## What you need to do
From the records below, copy out each line that has the word "Prevedi".

## Available data

[Start of section]

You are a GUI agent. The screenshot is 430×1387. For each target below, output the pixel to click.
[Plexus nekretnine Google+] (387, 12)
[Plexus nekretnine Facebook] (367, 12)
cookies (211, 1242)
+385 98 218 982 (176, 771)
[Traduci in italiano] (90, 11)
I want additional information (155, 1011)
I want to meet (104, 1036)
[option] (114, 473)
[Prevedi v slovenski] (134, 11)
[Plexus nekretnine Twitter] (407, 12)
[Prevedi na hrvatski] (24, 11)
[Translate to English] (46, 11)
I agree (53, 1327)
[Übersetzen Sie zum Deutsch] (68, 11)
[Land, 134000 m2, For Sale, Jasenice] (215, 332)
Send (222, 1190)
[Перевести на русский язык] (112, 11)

[End of section]
[Start of section]

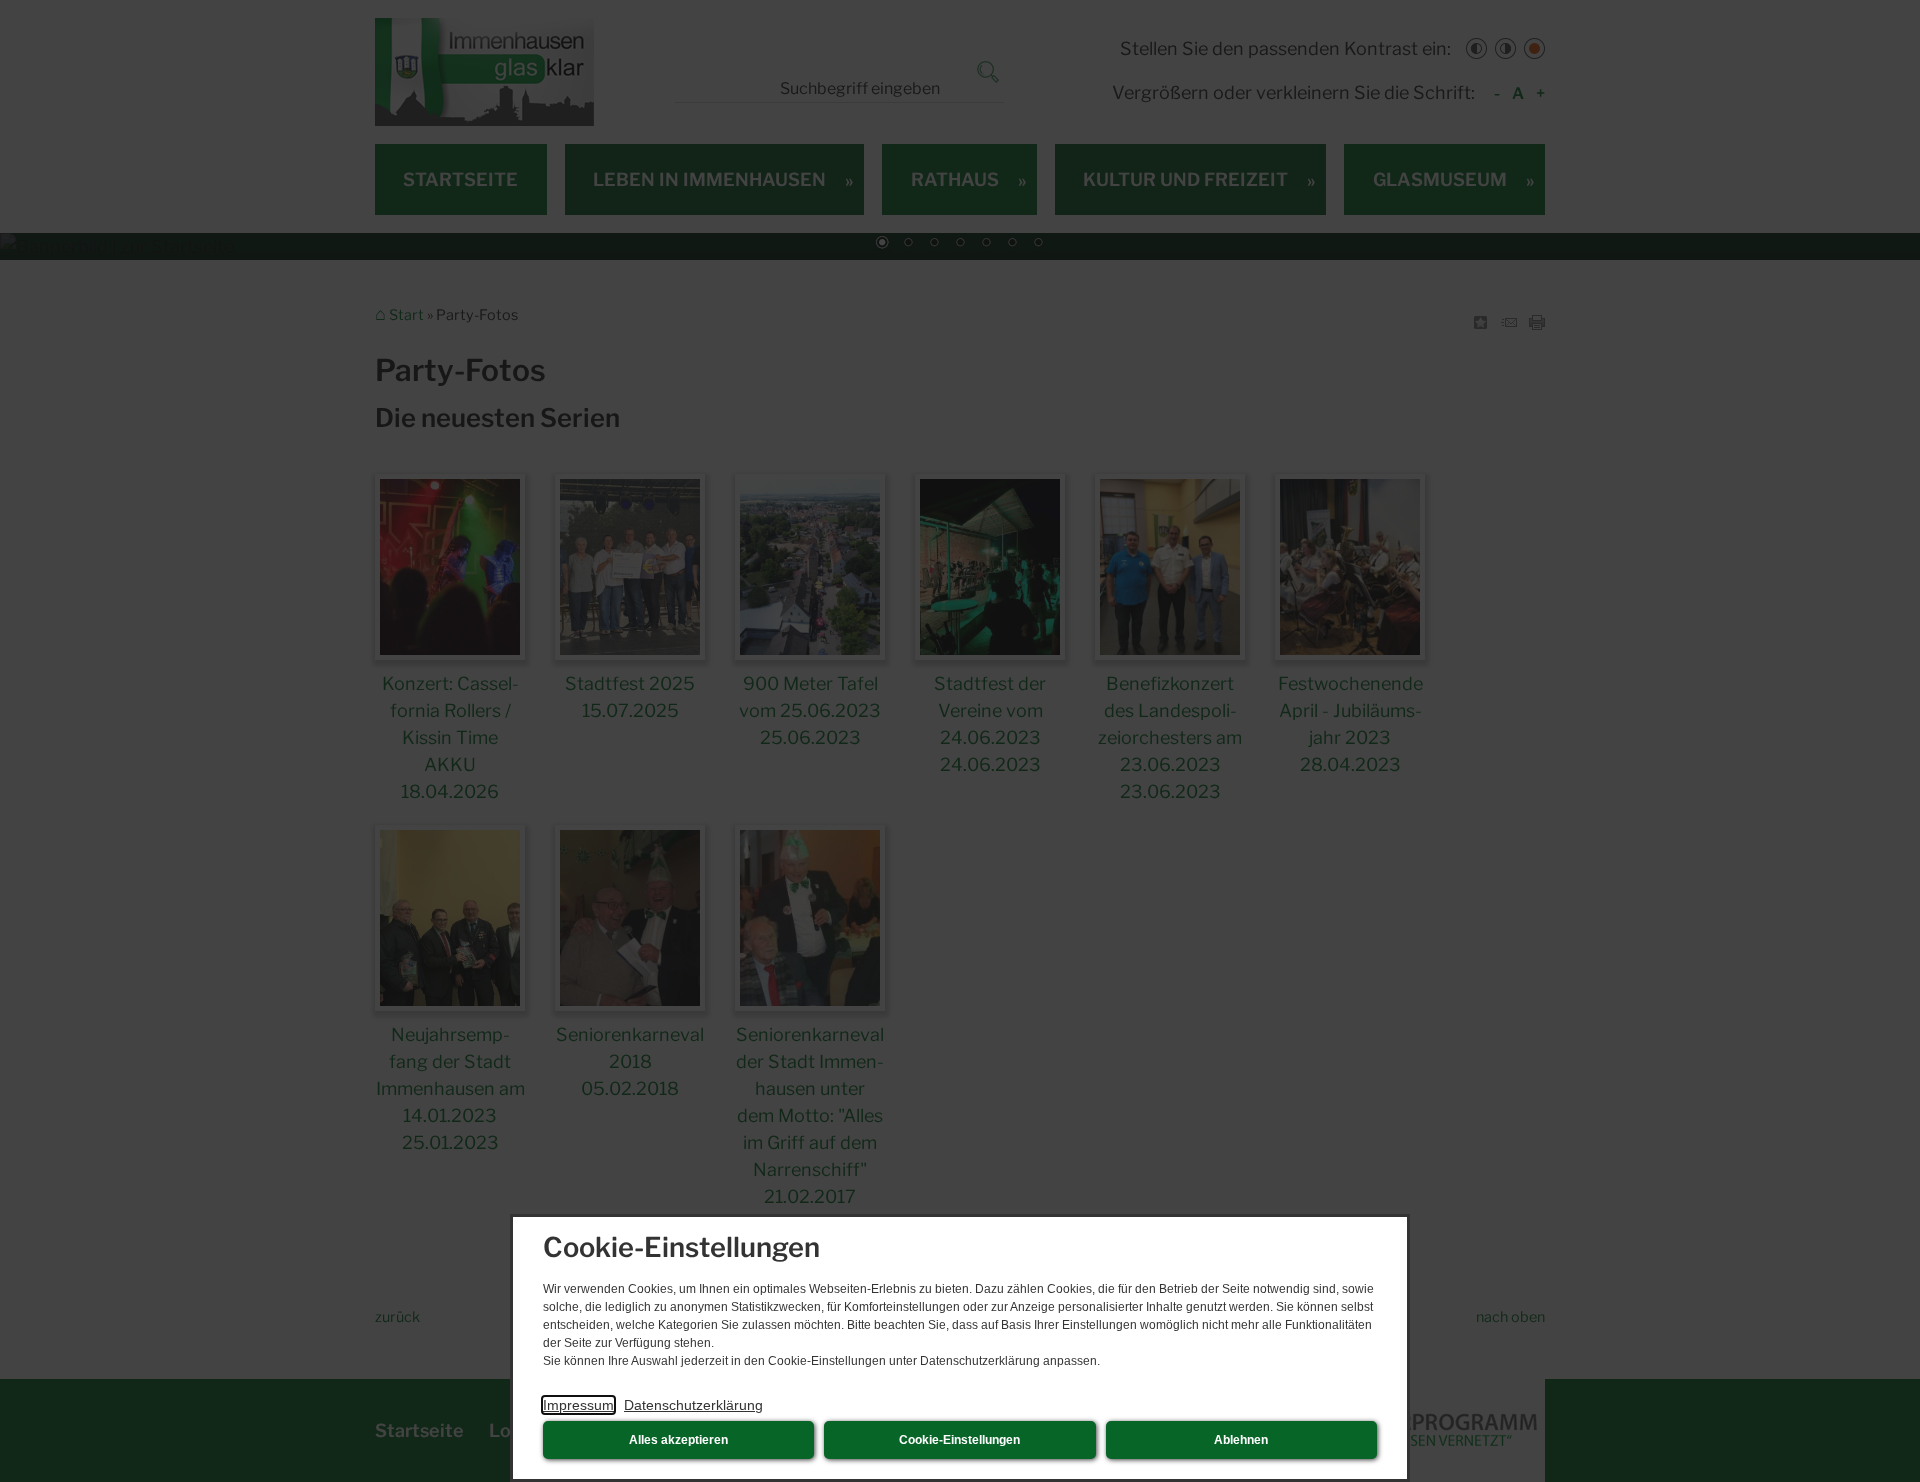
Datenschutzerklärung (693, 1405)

[End of section]

## Your solution
[Prevedi v slovenski] (134, 11)
[Prevedi na hrvatski] (24, 11)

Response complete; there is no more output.